先行技術で公知のエンハンサーエレメントとは対照的に、特に、エンハンサーエレメントV4、V5およびV8を含むプロモーター構築物は、驚くべきことに、スクリーニングアッセイおよび/またはタンパク質スクリーニングおよび/または産生プラットホームにおけるそれらの使用にとって重要な非常に低い濃度で使用され得る。
参考文献

Claims (11)

  1. 標的ポリペプチドの効率的な無細胞タンパク質合成に適したDNAプロモーター構築物であって、5’−3’方向で、
    a)RNAポリメラーゼのプロモーターエレメント、
    b)転写開始部位を含む少なくとも6つ連続するヌクレオチドの増強エレメントであって、配列GGGAGA、GCAAGAまたはGGAAGAを含む、増強エレメント、
    c)5’UTR配列エレメント、および
    d)翻訳開始部位
    を含む、プロモーター構築物。
  2. 前記5’UTR配列エレメントが、タバコモザイクウイルス(Tobacco mosaic virus)(TMV)由来のオメガ5’UTR配列である、請求項1に記載のプロモーター構築物。

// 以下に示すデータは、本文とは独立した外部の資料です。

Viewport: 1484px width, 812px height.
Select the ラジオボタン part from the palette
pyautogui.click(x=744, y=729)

  3. RNAポリメラーゼの前記プロモーターエレメントが、T7プロモーターエレメントである、請求項1または2のいずれか一項に記載のプロモーター構築物。
  4. 前記DNAプロモーター構築物が、
    a)配列番号3に示される核酸配列、および
    b)a)と少なくとも85%の配列同一性を有する核酸配列
    からなる群から選択される配列を含む、請求項1〜3のいずれか一項に記載のプロモーター構築物。

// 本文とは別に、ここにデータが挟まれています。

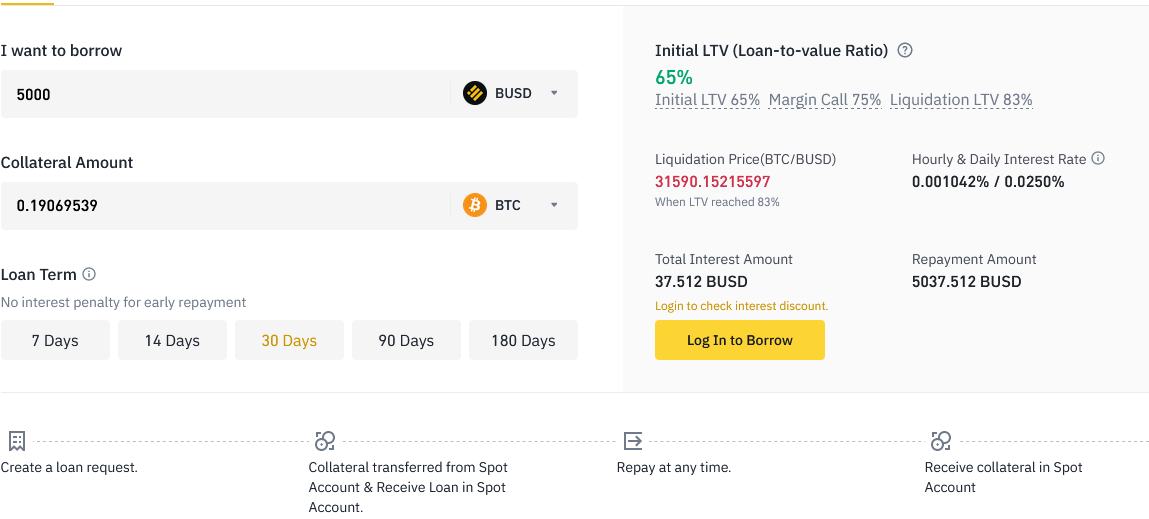
Task: Click the Receive collateral in Spot Account icon
Action: [941, 441]
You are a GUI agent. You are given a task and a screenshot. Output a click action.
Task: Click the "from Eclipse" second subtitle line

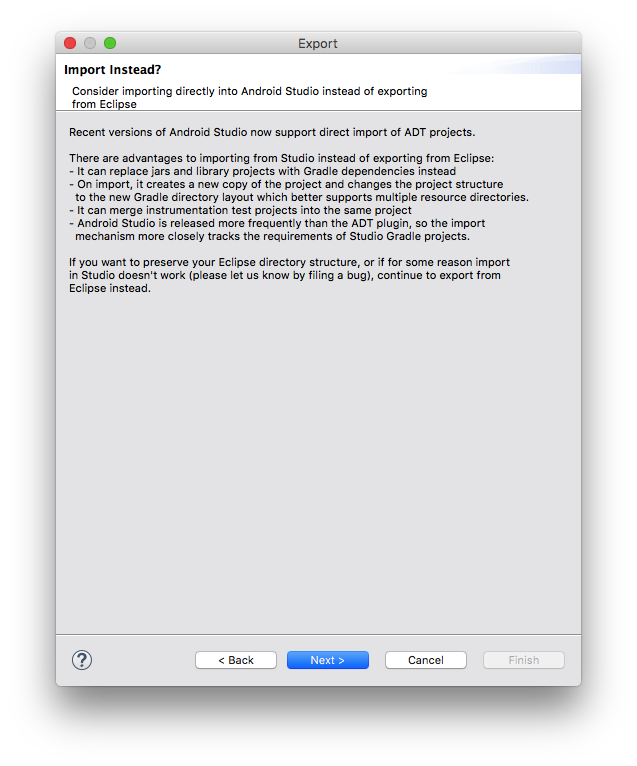click(x=104, y=104)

  5. 無細胞タンパク質合成のためのmRNAを効率的に合成するための転写鋳型であって、請求項1〜4のいずれか一項に記載のプロモーター構築物を含み、目的のポリヌクレオチドおよび/または遺伝子が、前記翻訳開始部位に連結されている、転写鋳型。
  6. a)請求項1〜4のいずれか一項に記載のDNAプロモーター構築物、
    b)前記プロモーター構築物に連結された目的のポリヌクレオチドおよび/または遺伝子、ならびに
    c)任意選択で、転写終結部位ポリアデニル化シグナル
    を含む、発現カセット。
  7. 請求項1〜4のいずれか一項に記載のDNAプロモーター構築物を含む核酸ベクター。

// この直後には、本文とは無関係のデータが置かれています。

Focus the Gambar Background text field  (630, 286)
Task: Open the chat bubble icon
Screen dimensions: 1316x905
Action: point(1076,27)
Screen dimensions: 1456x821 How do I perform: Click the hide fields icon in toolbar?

  8. クローニングベクターおよび/または発現ベクターである、請求項7に記載の核酸ベクター。
  9. タンパク質合成に適した無細胞タンパク質合成系であって、
    a)原核細胞溶解物または真核細胞溶解物、
    b)反応緩衝液、ならびに
    c)請求項5〜8のいずれか一項に記載の転写鋳型および/または発現カセットおよび/または核酸ベクター
    を含み、前記真核細胞溶解物がタバコBY−2細胞溶解物である、無細胞タンパク質合成系。
  10. 無細胞タンパク質合成のための方法であって、請求項9に記載の無細胞タンパク質合成系を使用することによって、タンパク質をin vitroで合成するステップを含む、方法。
  11. 請求項9に記載の無細胞タンパク質合成系を含む、タンパク質スクリーニングおよび/または産生プラットホーム。